Ужасно, что все это произошло, когда я была с папочкой, но слава богу, что там не было Лавинии. Она бы ни за что мне не простила, если бы узнала, что у меня началось у первой. Она всегда считалась хорошенькой, женственной, даже когда мы были совсем маленькими, она со своими кудрями и пухленькой фигуркой напоминала мне женщин с картин прерафаэлитов. Дженни была права — я простовата, и, как сказала когда-то бабушка, одежда висит на мне, как стиранное белье на веревке. В наших с Лавинией разговорах всегда подразумевалось, что месячные у нее начнутся раньше, что она первой наденет корсет, первой выйдет замуж и первой родит маленького. Иногда меня это расстраивало, но нередко я втайне чувствовала облегчение. Я никогда ей этого не говорила, но я вовсе не уверена, что хочу замуж и детей.
Теперь мне нужно будет скрывать от нее мои пояса и полотенца, мою боль. Мне не нравится иметь тайны от лучшей подружки. Но ведь и у нее есть от меня секрет. С тех пор как мамочка сошлась с Каролиной Блэк, Лавиния как-то странно на нее поглядывает, но не говорит почему.
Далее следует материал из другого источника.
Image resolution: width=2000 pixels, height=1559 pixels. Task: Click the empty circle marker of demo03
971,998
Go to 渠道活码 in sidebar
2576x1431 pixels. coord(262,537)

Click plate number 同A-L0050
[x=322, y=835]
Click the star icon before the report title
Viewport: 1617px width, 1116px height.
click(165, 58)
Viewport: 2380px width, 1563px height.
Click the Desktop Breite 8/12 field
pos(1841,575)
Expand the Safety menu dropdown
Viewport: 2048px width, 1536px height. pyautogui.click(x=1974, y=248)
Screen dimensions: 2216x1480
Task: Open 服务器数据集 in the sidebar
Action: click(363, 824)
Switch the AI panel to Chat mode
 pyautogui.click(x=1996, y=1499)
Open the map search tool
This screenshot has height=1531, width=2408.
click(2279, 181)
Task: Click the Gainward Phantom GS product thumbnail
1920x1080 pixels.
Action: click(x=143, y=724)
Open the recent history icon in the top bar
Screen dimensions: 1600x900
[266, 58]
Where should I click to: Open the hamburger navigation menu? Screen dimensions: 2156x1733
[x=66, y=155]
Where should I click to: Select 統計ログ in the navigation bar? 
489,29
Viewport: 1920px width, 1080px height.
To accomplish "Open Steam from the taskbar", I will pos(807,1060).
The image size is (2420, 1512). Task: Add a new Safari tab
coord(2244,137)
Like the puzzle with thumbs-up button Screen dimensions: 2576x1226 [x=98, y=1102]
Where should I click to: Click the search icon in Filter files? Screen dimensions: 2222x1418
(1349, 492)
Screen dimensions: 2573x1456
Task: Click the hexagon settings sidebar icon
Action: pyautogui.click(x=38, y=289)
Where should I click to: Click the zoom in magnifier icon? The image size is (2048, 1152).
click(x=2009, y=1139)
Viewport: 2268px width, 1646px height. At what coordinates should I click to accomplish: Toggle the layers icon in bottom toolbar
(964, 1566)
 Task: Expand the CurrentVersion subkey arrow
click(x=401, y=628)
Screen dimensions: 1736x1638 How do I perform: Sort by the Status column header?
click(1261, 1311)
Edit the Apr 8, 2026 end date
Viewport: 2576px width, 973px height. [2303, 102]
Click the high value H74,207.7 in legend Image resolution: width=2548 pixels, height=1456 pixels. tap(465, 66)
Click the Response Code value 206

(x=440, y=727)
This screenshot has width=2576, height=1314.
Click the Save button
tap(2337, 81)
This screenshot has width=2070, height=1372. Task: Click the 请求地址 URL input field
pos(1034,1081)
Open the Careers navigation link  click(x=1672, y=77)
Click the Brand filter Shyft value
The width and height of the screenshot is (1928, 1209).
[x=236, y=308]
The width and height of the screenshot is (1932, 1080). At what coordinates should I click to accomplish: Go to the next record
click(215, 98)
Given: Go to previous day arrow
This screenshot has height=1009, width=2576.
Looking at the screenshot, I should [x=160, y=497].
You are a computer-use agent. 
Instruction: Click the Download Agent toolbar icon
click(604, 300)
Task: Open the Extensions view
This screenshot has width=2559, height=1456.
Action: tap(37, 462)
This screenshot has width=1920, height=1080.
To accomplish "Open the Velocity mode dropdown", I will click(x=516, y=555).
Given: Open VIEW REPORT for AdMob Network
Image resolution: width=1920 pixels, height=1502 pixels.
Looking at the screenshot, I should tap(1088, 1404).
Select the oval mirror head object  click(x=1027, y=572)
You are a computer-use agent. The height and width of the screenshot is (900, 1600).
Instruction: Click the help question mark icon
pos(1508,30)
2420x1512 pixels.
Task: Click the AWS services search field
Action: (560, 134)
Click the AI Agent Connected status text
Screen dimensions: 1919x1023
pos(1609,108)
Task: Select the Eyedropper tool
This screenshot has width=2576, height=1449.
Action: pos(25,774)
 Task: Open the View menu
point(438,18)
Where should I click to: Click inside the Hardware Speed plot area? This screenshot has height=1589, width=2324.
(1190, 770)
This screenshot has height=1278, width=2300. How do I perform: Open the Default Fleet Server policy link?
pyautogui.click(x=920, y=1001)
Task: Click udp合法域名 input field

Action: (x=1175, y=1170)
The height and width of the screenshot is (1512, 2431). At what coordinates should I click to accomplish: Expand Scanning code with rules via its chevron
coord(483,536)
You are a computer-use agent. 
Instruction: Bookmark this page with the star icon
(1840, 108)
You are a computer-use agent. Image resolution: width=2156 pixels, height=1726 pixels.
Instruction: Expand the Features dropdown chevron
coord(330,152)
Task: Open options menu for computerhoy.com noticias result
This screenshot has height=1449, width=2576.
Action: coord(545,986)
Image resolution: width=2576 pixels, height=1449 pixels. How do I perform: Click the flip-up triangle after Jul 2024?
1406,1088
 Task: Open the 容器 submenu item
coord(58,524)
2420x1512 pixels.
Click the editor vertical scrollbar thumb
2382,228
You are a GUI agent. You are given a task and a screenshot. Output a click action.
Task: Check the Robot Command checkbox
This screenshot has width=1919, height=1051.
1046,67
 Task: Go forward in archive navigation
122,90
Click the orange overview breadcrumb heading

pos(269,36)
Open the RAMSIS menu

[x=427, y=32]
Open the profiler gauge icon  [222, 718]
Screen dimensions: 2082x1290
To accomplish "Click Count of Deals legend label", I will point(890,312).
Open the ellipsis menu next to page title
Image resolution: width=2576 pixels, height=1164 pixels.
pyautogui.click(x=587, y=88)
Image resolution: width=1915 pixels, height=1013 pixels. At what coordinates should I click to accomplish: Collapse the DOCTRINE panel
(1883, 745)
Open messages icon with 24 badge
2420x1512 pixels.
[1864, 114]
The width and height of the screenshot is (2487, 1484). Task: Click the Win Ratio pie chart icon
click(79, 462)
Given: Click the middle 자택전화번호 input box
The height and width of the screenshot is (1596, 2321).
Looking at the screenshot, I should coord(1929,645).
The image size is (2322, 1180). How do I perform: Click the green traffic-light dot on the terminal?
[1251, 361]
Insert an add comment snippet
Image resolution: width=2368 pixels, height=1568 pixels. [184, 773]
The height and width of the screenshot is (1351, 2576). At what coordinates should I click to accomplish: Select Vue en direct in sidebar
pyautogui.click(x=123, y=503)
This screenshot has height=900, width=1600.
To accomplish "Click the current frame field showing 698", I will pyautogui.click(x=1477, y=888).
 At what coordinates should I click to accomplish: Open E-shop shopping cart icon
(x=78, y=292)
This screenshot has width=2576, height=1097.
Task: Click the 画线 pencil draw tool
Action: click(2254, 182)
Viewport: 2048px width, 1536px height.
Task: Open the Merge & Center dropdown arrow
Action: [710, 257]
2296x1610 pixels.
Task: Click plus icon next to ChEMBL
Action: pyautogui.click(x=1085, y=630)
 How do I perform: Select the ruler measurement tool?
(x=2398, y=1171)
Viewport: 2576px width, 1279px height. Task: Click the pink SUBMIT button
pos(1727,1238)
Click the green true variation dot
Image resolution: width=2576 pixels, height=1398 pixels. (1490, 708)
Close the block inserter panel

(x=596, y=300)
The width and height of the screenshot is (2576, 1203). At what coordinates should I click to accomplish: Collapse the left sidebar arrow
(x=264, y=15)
Когда я у нее спрашиваю, она просто отвечает, что суфражистки плохие, но я уверена, что за этим кроется что-то еще. Это как-то связано с Саймоном и ее спуском в могилу. Но она не признается. И Саймон тоже молчит. Я сама ходила на кладбище и спрашивала у него, но он только плечами пожал и давай себе копать дальше.
Вернулась Дженни с ведром и обняла меня.
— Ну вот, теперь вы — женщина. Еще немного, и корсет начнете носить. Будет вам что рассказать маме завтра утром.
Я кивнула. Но я знала, что ничего завтра мамочке не скажу. Ее не было здесь сегодня, когда она была так мне нужна. А завтра уже не имело значения.